- **Exercise objective**: Line filter on the word "store": copy each matching line from the entries.

- **Input data**:
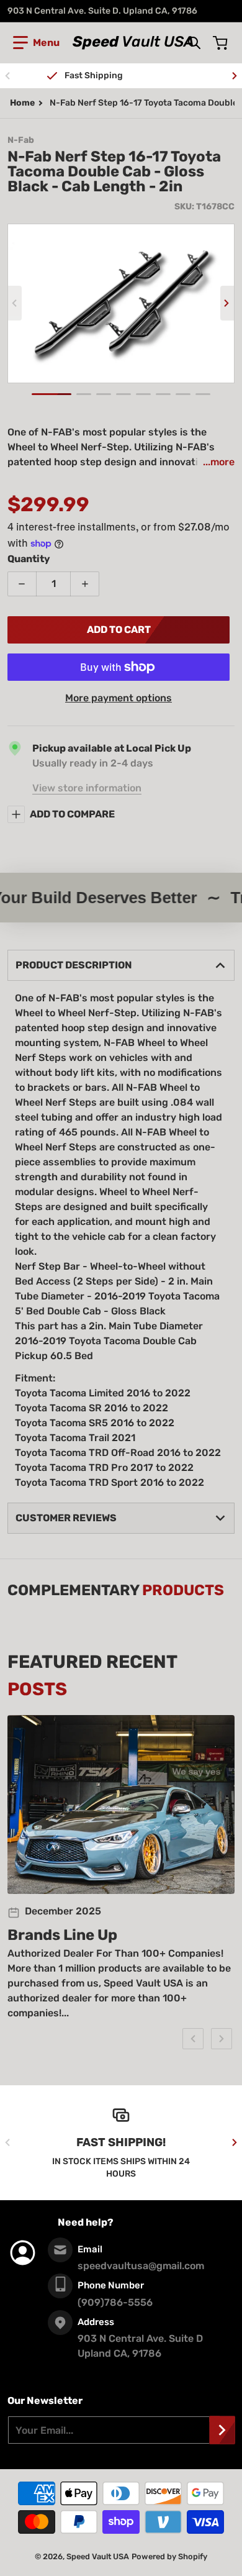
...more (219, 462)
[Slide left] (7, 75)
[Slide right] (234, 75)
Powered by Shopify (169, 2556)
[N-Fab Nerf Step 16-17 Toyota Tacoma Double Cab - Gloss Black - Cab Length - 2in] (51, 394)
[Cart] (221, 43)
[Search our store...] (194, 42)
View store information (86, 788)
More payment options (118, 698)
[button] (36, 43)
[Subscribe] (222, 2430)
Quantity (28, 559)
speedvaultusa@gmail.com (141, 2266)
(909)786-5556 (115, 2302)
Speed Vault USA (97, 2556)
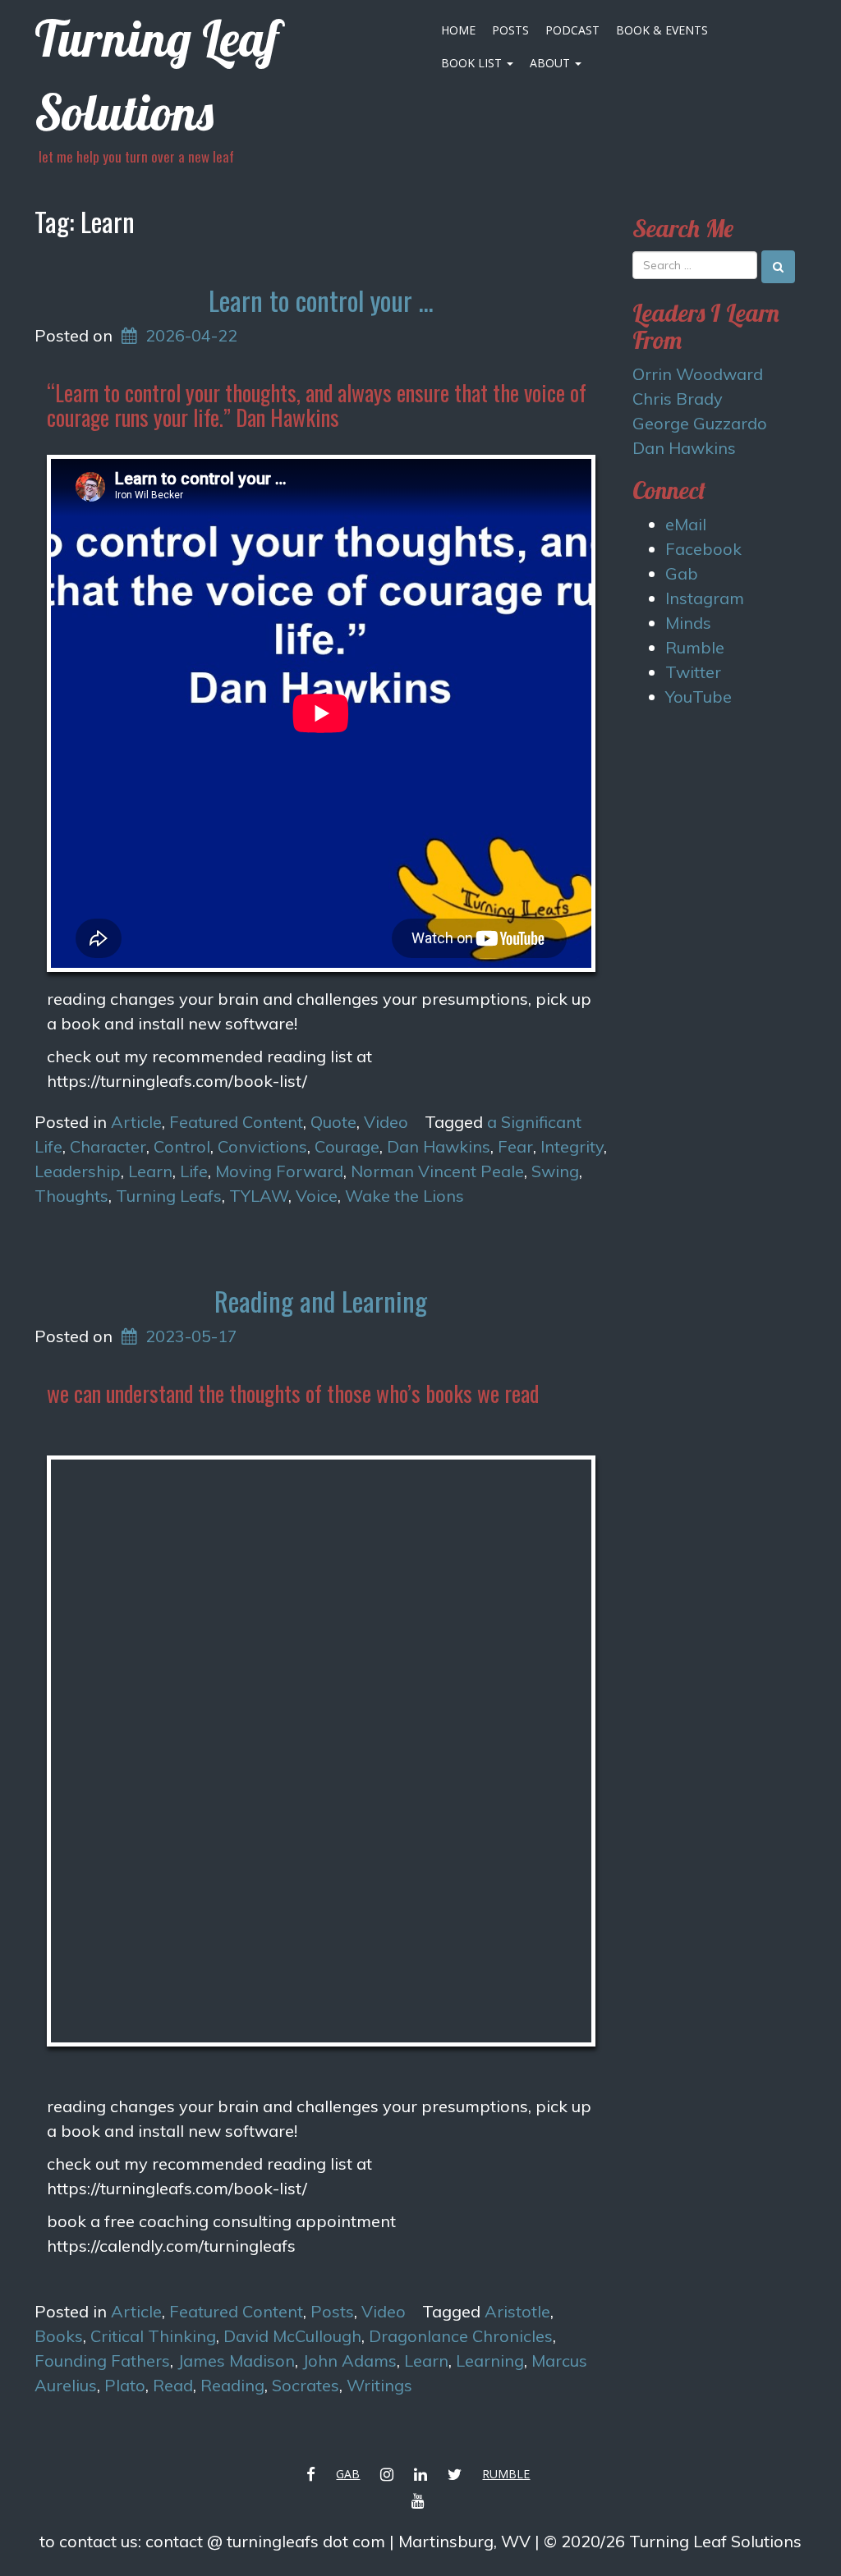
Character (108, 1146)
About (551, 63)
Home (458, 30)
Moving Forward (279, 1171)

- **Exercise output**:
[Search our store...] (194, 42)
View store information (86, 788)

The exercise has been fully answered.